Clinical trial to evaluate the safety, reactogenicity and immunogenicity of the vax-TyVi vaccine in volunteers between 18 and 20 years of age.

INTERVENTION: The volunteers were randomly distributed in three groups. They were immunized with the candidate vaccine ‐ vax‐TyVi ‐, or the control vaccines Typhim‐Vi and vax‐TET. A single dose of 0,5 mL by intramuscular route was used. The study vaccine ‐ vax‐TyVi ‐ was developed by Finlay Institute and has 25 ug of purified Salmonella Typhi Vi polysaccharide, without adjuvant, and with a similar composition to other Vi polysaccharide vaccines. Typhoid‐Paratyphoid Vaccines Vax‐TyVi, Typhim‐Vi, Vax‐TET CONDITION: typhoid fever PRIMARY OUTCOME: Objectives: To evaluate safety, reactogenicity and immunogenicity of the typhoid vaccine ‐ vax‐TyVi ‐ in young male and female adults between 18 to 20 years of age, and demonstrating that the immune response elicited by vax‐TyVi is not lower than that induced by the control vaccine Typhim‐Vi. Endpoints: Safety and reactogenicity: 1‐Occurrence of any grade 3 expected symptoms within 7 days following vaccination. 2‐Occurrence of expected local symptoms taking place within 7 days after vaccination. 3‐Occurrence of expected general symptoms taking place within 7 days after vaccination. 4‐Nature, incidence, intensity and relationship to vaccination of unexpected serious adverse events within 30 days after vaccination. 5‐Nature, incidence, intensity and relationship to vaccination of unexpected non‐serious adverse events within 30 days after vaccination. 6‐Incidence of clinically relevant out‐of‐range tests for routine hematology (red blood cells, hemoglobin, hematocrit, leukocytes, differential blood count, platelets), routine microscopic urine examination (red blood cells, leukocytes, epithelial cells), serum creatinine and liver enzymes (aspartate aminotransferase ‐ AST or SGOT, alanine aminotransferase ‐ ALT or SGPT), immediately before and 7 days after vaccination.
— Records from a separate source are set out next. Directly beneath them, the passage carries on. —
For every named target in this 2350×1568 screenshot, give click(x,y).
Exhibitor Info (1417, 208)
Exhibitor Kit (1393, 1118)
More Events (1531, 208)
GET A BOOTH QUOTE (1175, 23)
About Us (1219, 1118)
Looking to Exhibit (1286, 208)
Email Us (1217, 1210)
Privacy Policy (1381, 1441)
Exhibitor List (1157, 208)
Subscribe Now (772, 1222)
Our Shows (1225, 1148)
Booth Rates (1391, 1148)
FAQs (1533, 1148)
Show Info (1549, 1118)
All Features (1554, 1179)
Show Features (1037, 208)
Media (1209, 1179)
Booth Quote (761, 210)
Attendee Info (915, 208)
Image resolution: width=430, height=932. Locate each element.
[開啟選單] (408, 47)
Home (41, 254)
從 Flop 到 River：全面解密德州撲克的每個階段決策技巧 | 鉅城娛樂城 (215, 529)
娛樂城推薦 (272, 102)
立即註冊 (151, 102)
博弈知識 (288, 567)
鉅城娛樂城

These laboratory tests were carried out in 33 randomly selected subjects. Immunogenicity: 1‐Anti‐Vi antibody levels were detected by ELISA prior and 21 days after vaccination in all groups. Seroconversion was defined as 2‐fold increase of anti‐Vi antibody titers over pre‐immunization levels. SECONDARY OUTCOME: Not Applicable INCLUSION CRITERIA: 1‐A male or female between, and including, 18 and 20 years of age at the time of the vaccination. 2‐Free from obvious health problems as established by medical history and clinical examination before entering into the study. 3‐Written informed consent obtained from the parents or guardians.